● **Assignment**:
Below are the records. List every line holding the word "computer".

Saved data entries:
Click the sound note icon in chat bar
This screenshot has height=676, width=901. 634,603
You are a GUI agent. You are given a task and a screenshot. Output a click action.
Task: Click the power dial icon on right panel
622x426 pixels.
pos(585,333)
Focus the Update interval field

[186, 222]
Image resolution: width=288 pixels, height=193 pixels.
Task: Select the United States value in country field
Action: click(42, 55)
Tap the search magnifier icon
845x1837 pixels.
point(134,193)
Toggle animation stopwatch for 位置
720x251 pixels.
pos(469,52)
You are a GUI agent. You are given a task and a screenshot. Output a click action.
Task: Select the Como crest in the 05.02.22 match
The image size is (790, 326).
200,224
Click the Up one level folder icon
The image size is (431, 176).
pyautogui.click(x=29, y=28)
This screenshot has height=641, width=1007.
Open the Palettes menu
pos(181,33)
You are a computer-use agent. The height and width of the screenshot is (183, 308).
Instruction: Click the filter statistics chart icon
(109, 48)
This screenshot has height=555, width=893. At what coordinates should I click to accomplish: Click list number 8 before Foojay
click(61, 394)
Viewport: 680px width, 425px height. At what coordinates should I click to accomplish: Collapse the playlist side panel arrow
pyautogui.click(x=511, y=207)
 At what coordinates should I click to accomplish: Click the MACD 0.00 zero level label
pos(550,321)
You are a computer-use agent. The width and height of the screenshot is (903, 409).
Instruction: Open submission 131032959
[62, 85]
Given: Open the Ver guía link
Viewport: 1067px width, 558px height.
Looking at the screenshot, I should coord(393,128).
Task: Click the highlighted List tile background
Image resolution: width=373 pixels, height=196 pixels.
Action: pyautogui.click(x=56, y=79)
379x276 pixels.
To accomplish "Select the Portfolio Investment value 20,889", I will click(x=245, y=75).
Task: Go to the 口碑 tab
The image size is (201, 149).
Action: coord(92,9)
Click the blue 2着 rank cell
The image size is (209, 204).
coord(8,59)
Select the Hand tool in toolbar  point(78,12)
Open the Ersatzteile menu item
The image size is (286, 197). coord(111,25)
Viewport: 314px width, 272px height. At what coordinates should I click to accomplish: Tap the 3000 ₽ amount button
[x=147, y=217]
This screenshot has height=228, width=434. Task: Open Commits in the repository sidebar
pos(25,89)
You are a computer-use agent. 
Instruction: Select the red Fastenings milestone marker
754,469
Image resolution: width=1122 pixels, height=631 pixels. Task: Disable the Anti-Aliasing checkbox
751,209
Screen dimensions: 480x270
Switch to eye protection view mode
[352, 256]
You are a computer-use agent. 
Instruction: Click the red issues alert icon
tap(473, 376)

● **Output for this task**:
You are a computer-use agent. The height and width of the screenshot is (183, 308).
You are a computer-use agent. The width and height of the screenshot is (903, 409).
You are a computer-use agent. 
You are a computer-use agent. 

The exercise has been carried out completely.